When an activator binds with this regulatory site, stabilizes the shape with functional
active sites. Whereas the inhibitor binds with the regulatory site, it stabilizes the inactive
form of enzyme. Subunits of enzyme arranged in a way through which they transmit
the signals quickly other subunits. Through the interaction of subunits even a single
activator or inhibitor molecule that bind to one regulatory site will affect the active
site of all sub units. e.g. ADP function as allosteric activator bind to the enzyme and
stimulates the production of ATP by catabolism. If the supply of ATP exceed demand
catabolism shows down as ATP bind to the same enzyme as inhibitor.

b.) cooperativity
This is another type of allosteric activation.

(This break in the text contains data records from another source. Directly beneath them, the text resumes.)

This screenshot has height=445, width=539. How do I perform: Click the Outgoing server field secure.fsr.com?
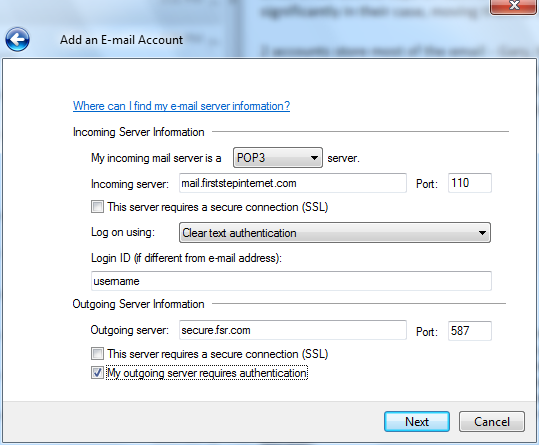tap(293, 330)
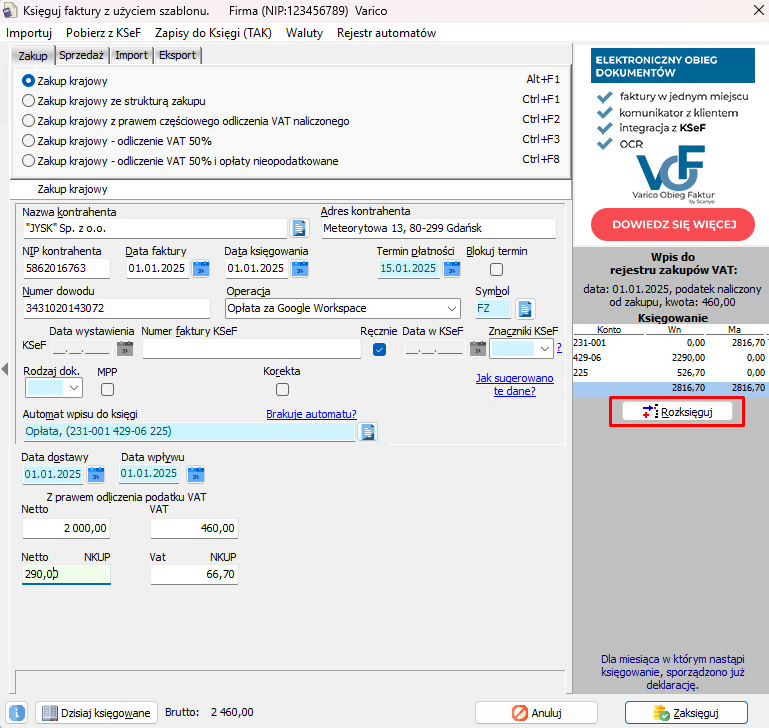Select Zakup krajowy - odliczenie VAT 50% option
Viewport: 769px width, 728px height.
pyautogui.click(x=28, y=141)
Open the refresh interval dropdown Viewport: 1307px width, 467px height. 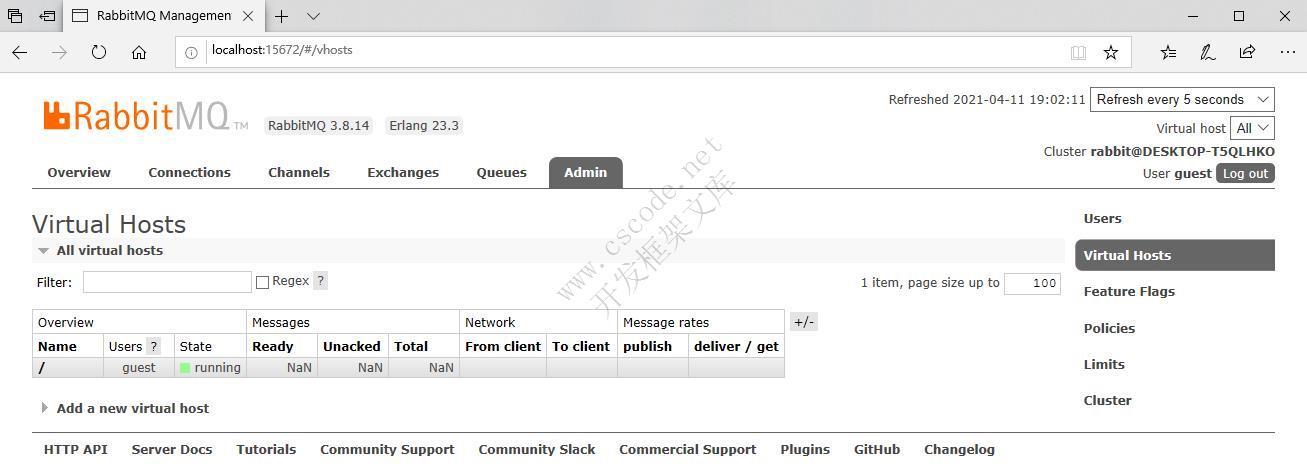(x=1181, y=99)
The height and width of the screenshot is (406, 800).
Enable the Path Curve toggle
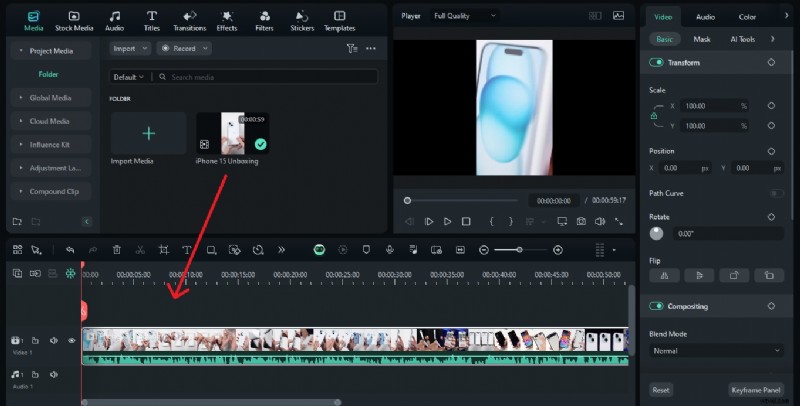tap(776, 193)
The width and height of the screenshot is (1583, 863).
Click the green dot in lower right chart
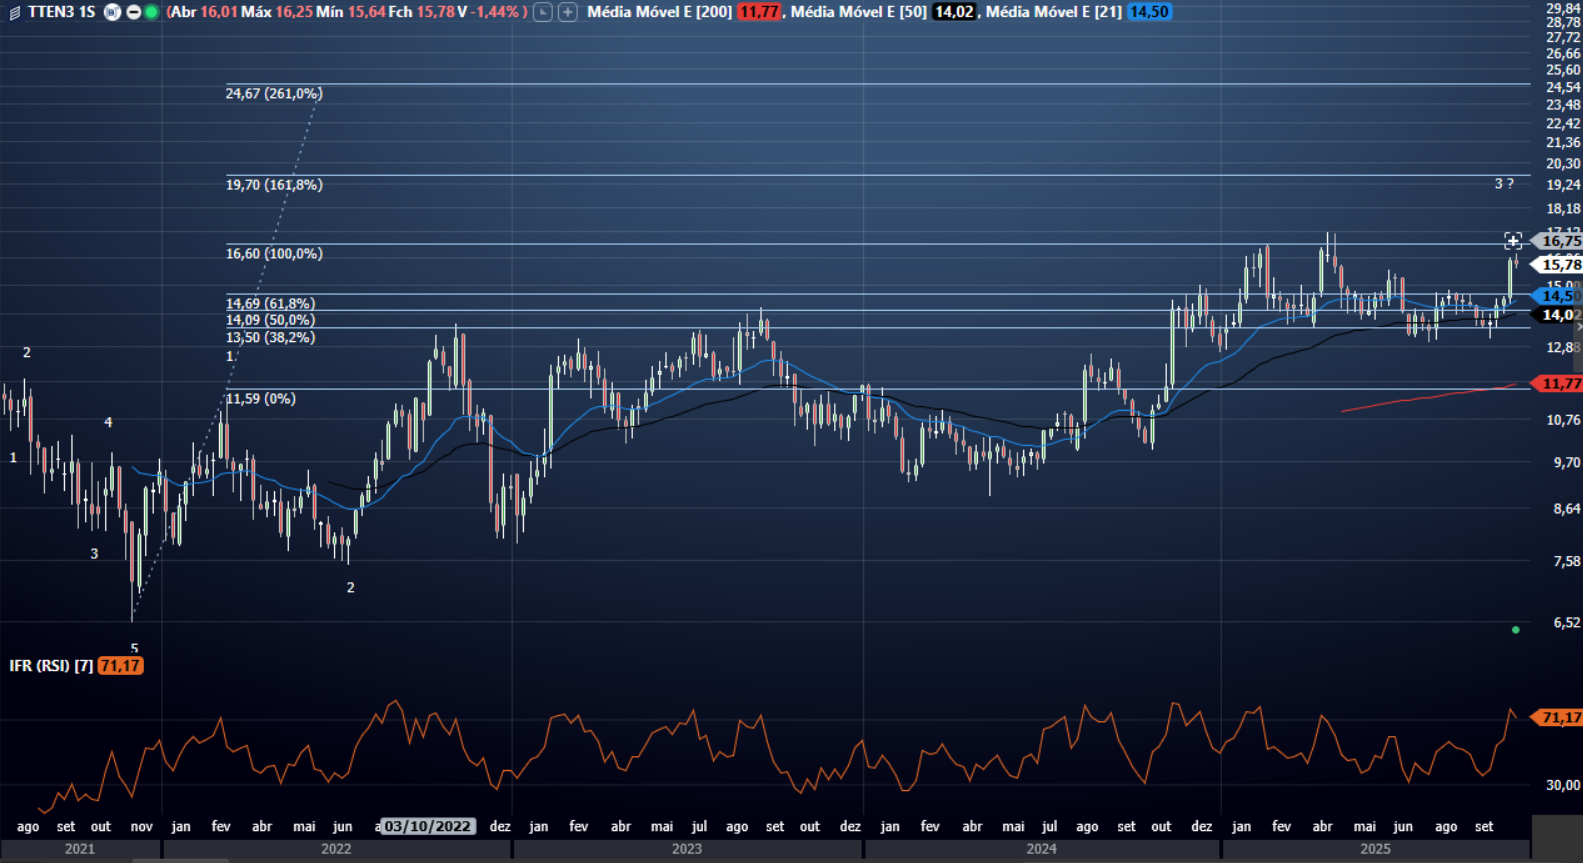(x=1516, y=630)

Binding of one substrate molecule can
stimulate binding or activity at other active site. Thereby increase the catalytic activity.
e.g. hemoglobin (not an enzyme) is made up of four subunits each with an O2
binding site. The binding of a one molecule of O2 to one binding site increases the
affinity for O2 of the remaining binding site.

c.) Feedback inhibition
In feedback inhibition, a metabolic pathway is stopped by the inhibitory binding of
its end product of a process to an enzyme. Thereby limit the production of more end
products than required and thus wasting chemical resources.

Feedback inhibition
Feedback inhibition is an essential process regulates the end products produced in
metabolism.
e.g. ADP function as allosteric activator and stimulates the production of ATP during
the catabolism.
In case ATP supply exceeds demand, catabolism slows down as ATP
molecules function as allosteric inhibitor.
Energy needed for all living processes is obtained directly from ATP. ATP is mainly
produced by a process call ed cellular respiration, in living cells.